Search code examples
pythonmachine-learningscikit-learnnlplightgbm

LightGBM on Numerical+Categorical+Text Features >> TypeError: Unknown type of parameter:boosting_type, got:dict


Im trying to train a lightGBM model on a dataset consisting of numerical, Categorical and Textual data.
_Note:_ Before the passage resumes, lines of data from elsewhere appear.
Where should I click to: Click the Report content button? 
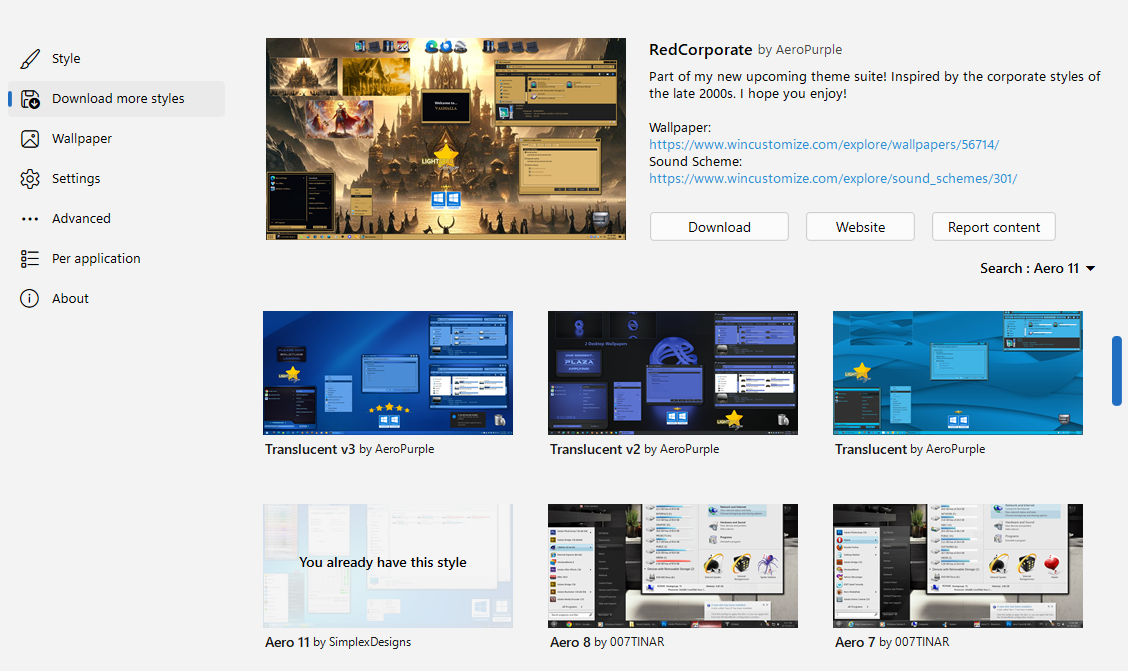(x=994, y=227)
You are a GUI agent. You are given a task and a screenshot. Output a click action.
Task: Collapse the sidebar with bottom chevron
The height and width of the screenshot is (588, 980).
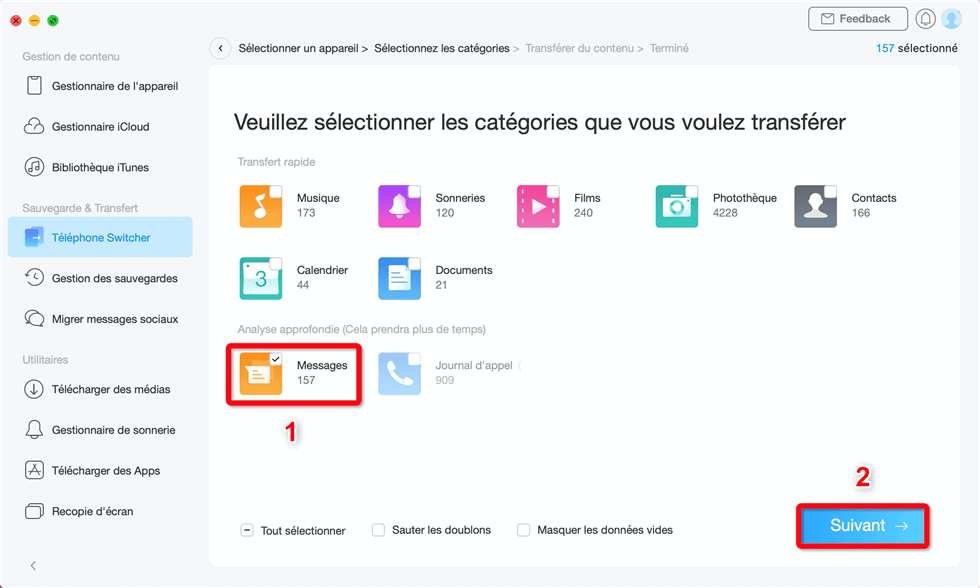[x=33, y=566]
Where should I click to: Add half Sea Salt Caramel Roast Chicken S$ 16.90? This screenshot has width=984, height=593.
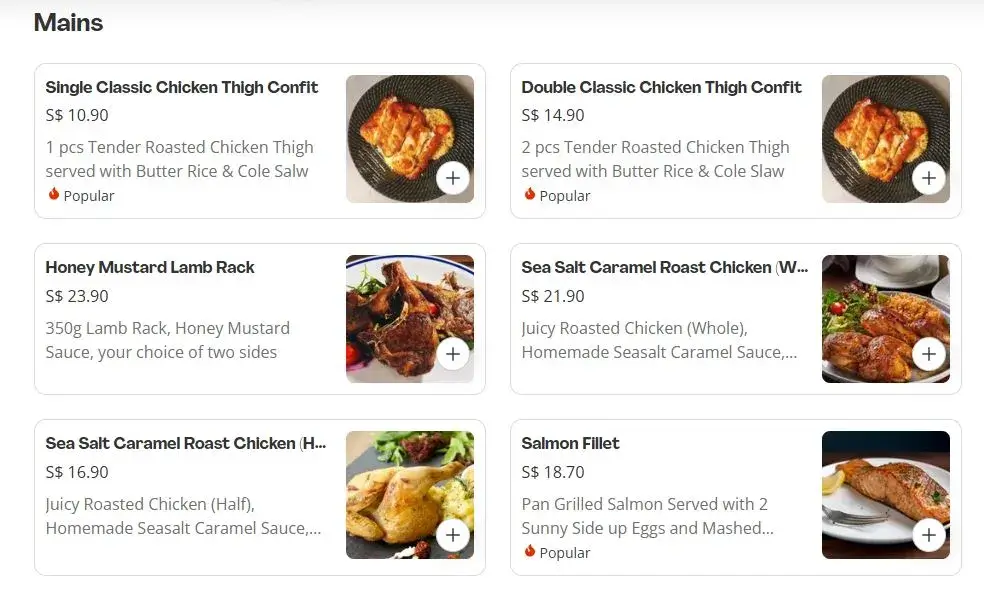tap(453, 534)
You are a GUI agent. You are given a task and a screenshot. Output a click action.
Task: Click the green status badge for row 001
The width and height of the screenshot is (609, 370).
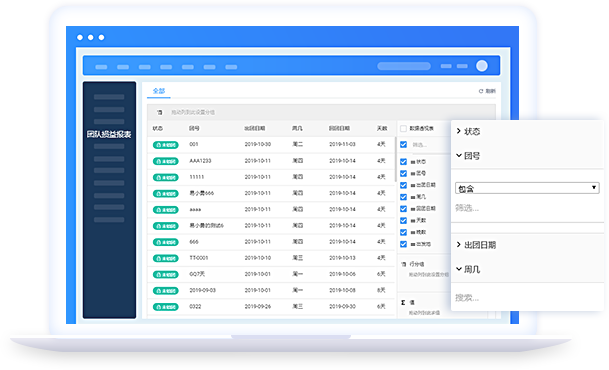[x=165, y=145]
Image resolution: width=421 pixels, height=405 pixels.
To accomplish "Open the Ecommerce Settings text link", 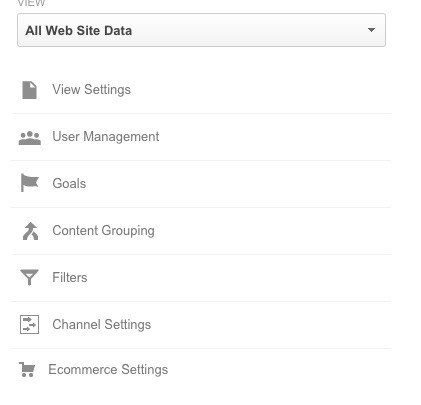I will (108, 370).
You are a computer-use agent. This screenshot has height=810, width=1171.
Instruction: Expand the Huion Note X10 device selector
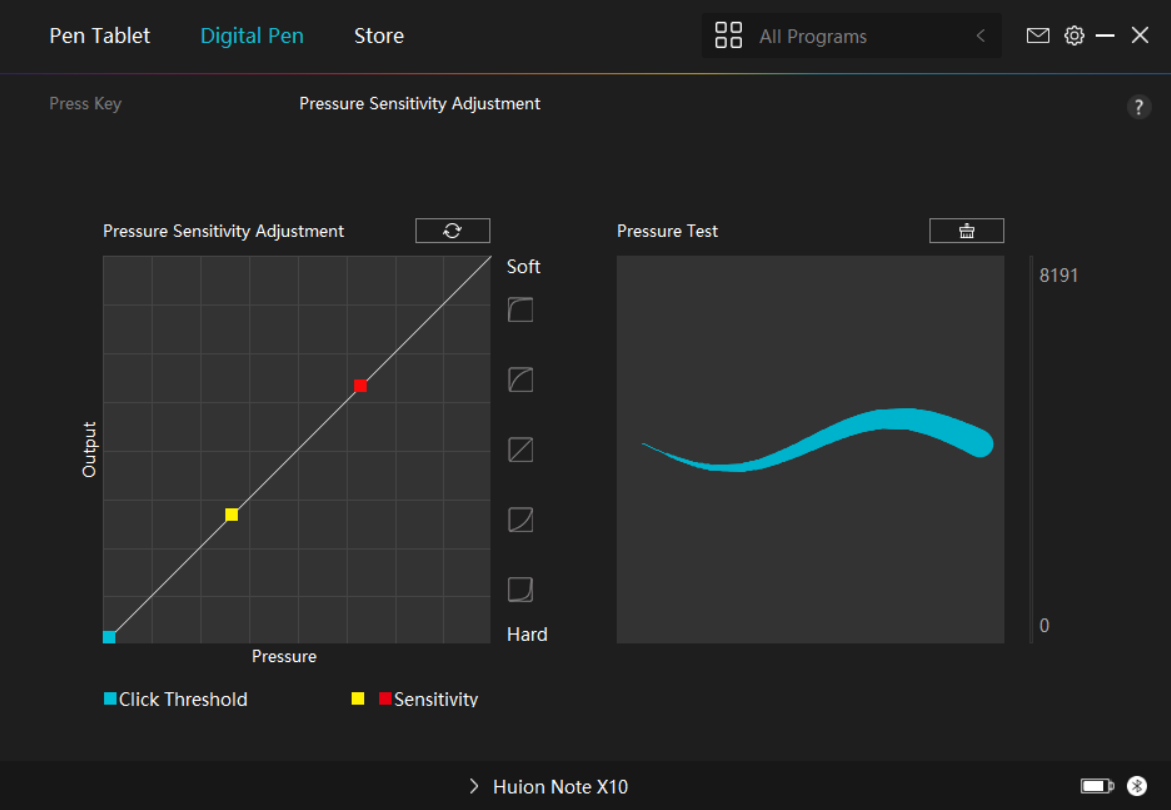pos(549,787)
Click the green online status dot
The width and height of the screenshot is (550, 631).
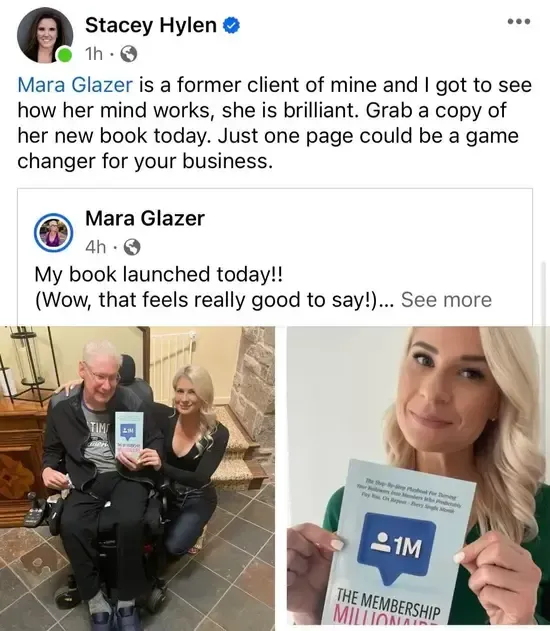coord(64,54)
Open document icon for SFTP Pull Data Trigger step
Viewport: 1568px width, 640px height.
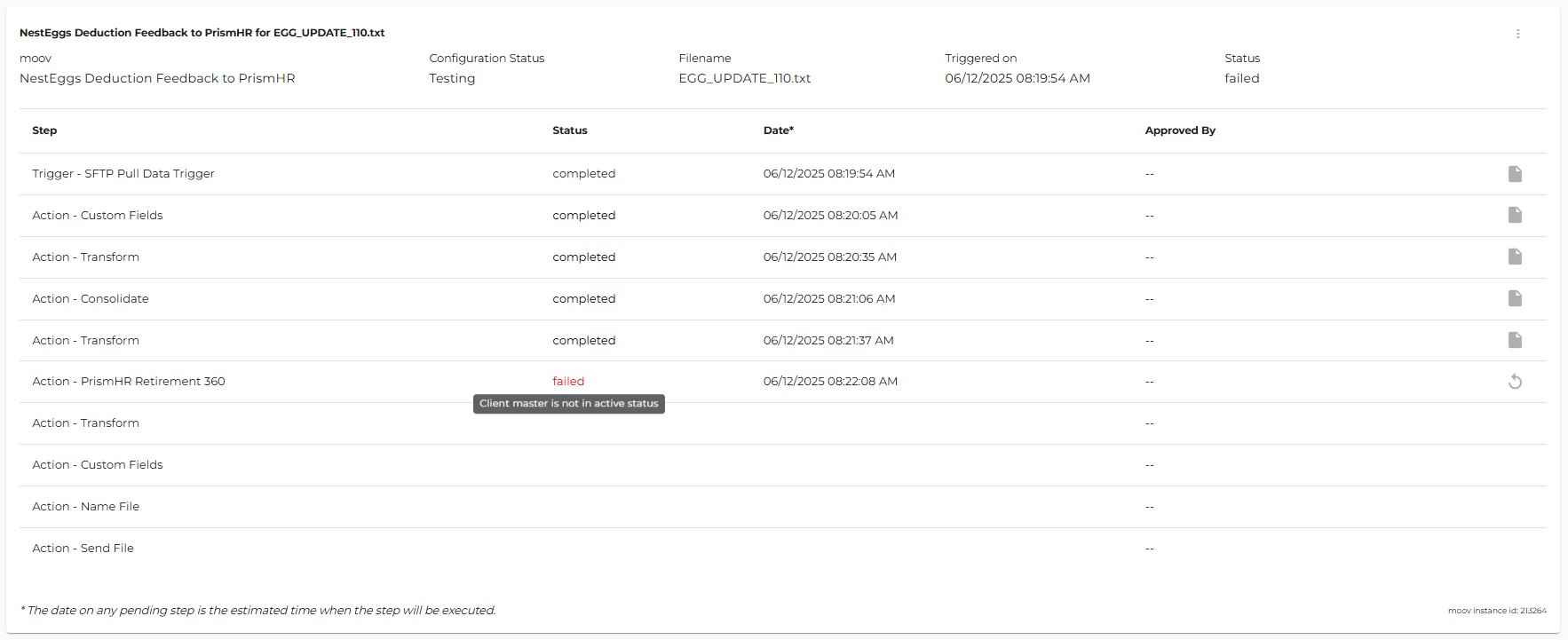[x=1515, y=174]
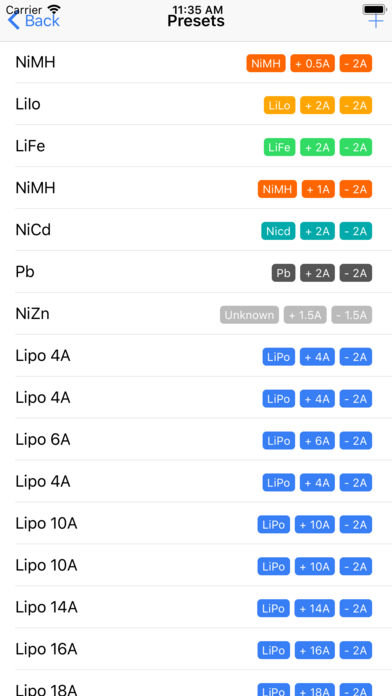Tap the + 6A charge current badge
Image resolution: width=392 pixels, height=696 pixels.
point(317,441)
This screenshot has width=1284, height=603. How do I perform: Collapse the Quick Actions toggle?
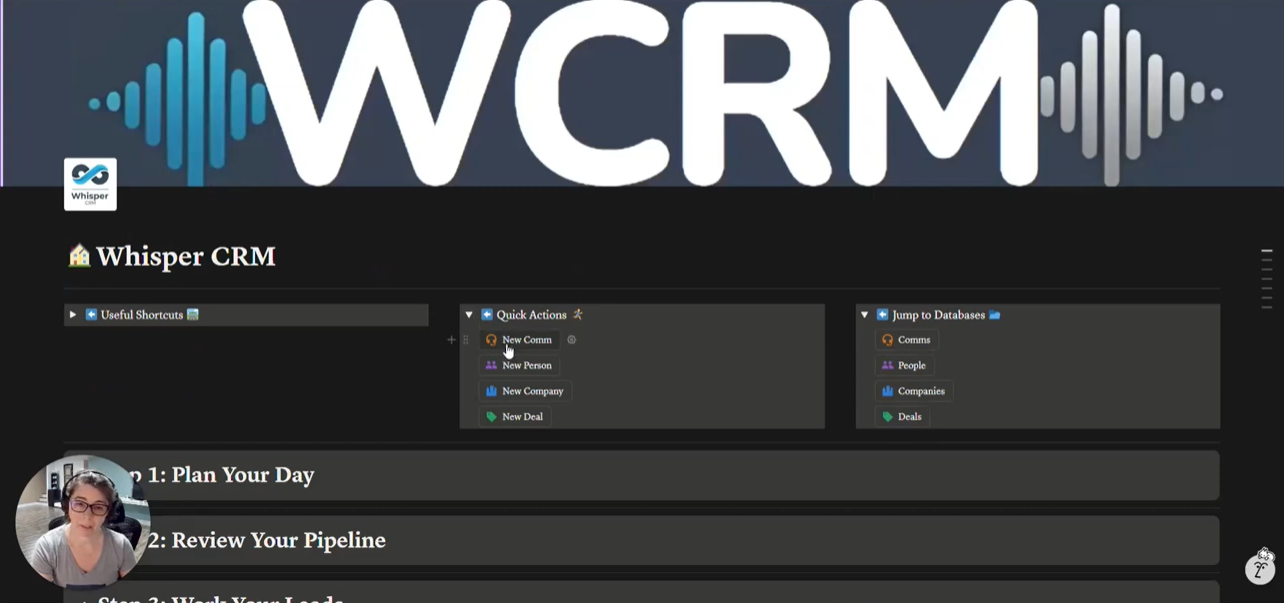click(x=469, y=315)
However, during the training phase, i get the following error:

params = {
'num_class':5,
'max_depth':8,
'num_leaves':200,
'learning_rate': 0.05,
'n_estimators':500
}

clf = LGBMClassifier(params)
data_processor = ColumnTransformer([
    ('numerical_processing', numerical_processor, numerical_features),
    ('categorical_processing', categorical_processor, categorical_features),
    ('text_processing_0', text_processor_1, text_features[0]),
    ('text_processing_1', text_processor_1, text_features[1])
                                    ]) 
pipeline = Pipeline([
    ('data_processing', data_processor),
    ('lgbm', clf)
                    ])
pipeline.fit(X_train, y_train)

and the error is:

TypeError: Unknown type of parameter:boosting_type, got:dict

Here's my pipeline: enter image description here

I basically have two textual features, both are some form of names on which im performing stemming mainly .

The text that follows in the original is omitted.